Data Engineer, Content Analysis & Strategy (CAST)

Amazon | Brooklyn, New York, United States | December 19, 2024

Posted:	19 Dec 2024
Company:	Amazon
Category:	Data Engineering
Country:	US - United States
State:	None - None
City:	Brooklyn
Zip code:	None

Amazon Music is an immersive audio entertainment service that deepens connections between fans, artists, and creators. From personalized music playlists to exclusive podcasts, concert livestreams to artist merch, Amazon Music is innovating at some of the most exciting intersections of music and culture. We offer experiences that serve all listeners with our different tiers of service: Prime members get access to all the music in shuffle mode, and top ad-free podcasts, included with their membership; customers can upgrade to Amazon Music Unlimited for unlimited, on-demand access to 100 million songs, including millions in HD, Ultra HD, and spatial audio; and anyone can listen for free by downloading the Amazon Music app or via Alexa-enabled devices. Join us for the opportunity to influence how Amazon Music engages fans, artists, and creators on a global scale. Learn more at Music is awash in data! To help make sense of it all, the CAST team within DISCO (Data, Insights, Science & Optimization) team accelerates and facilitates content analytics and provides independence to generate valuable insights in a fast, agile, and accurate way. This domain provides analytical support for the below topics within Amazon Music: Programming / Label Relations / PR / Stations / Livesports / Originals / Case & CAM.

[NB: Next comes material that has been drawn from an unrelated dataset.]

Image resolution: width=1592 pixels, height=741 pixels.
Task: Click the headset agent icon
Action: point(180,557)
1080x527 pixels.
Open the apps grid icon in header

The CAST team enables repeatable, easy, in depth analysis of music customer behaviors. Our goal is to empower all teams at Amazon Music to make data driven decisions and effectively measure their results by providing high quality, high availability data, and democratized data access through self-service tools.

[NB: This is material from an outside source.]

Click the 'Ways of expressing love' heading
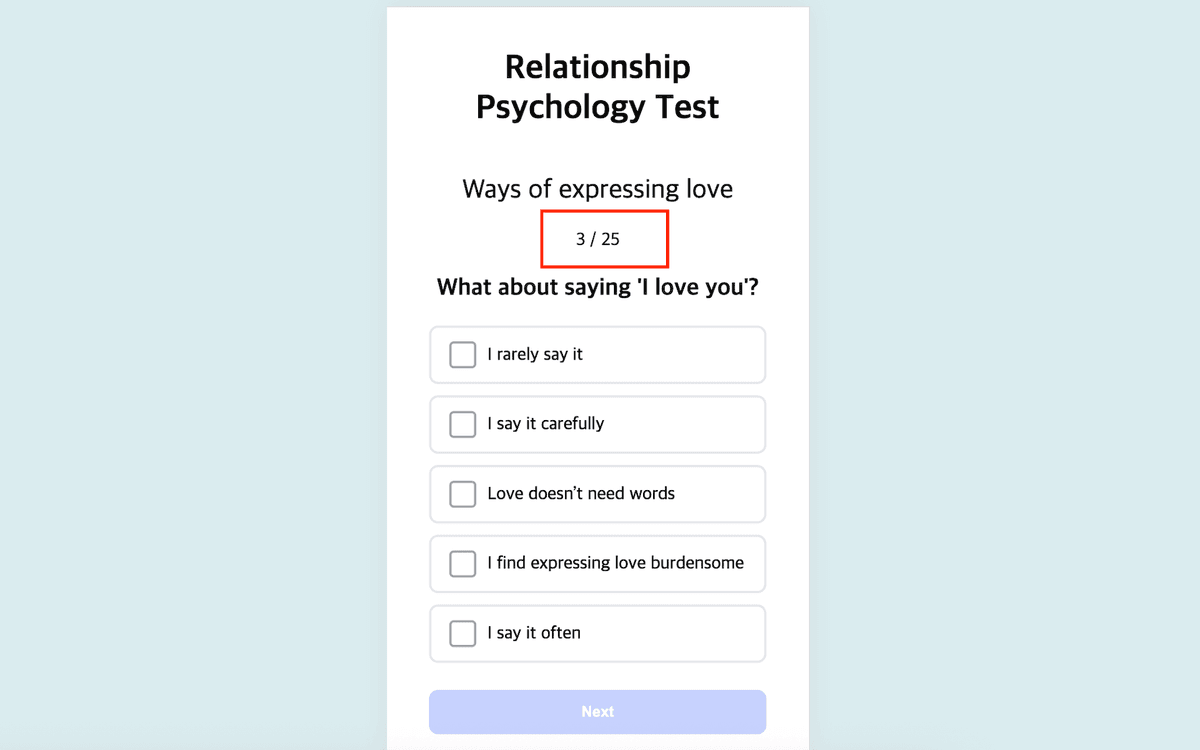[598, 189]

If you love the challenges that come with big data and devops, then this role is for you. We collect billions of events a day, manage petabyte scale data on Redshift and S3, and develop data pipelines using Spark/Scala EMR, SQL based ETL, Airflow and Java services.

We are looking for a talented, curious, enthusiastic, and detail-oriented Data Engineer, who knows how to take on big data challenges in an agile way. Duties include big data design and analysis, data modeling, and development, deployment, and operations of big data pipelines.

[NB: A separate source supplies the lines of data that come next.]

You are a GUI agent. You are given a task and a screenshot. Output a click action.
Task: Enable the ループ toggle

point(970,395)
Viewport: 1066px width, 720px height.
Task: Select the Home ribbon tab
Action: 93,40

The CAST team develops data specifically for a set of key business domains like personalization, playlist programming, merch, artists, and provides and protects a robust self-service core data experience for all internal customers. We deal in AWS technologies like Redshift, S3, EMR, EC2, DynamoDB, and Lambda.

Key job responsibilities
* Writing scripts, building microservices in AWS to increase team efficiency
* Building and managing ETL pipelines in AWS to ingest data from external vendors
* Assist the BIs on the team in managing our existing environment that consists of Redshift and SQL based pipelines. The activities around these systems will largely be well-defined via standard operation procedures (SOP) and typically involve approving data access requests, subscribing or adding new data to the environment, but there will be cases where creative problem-solving is required
* SQL data pipeline management (creating or updating existing pipelines) and maintenance tasks on the Redshift cluster
* Assist the team with the management of our next-generation AWS infrastructure. Tasks includes infrastructure monitoring via CloudWatch alarms, infrastructure maintenance through code changes or enhancements, and troubleshooting/root cause analysis infrastructure issues that arise, and in some cases this resource may also be asked to submit code changes based on infrastructure issues that arise.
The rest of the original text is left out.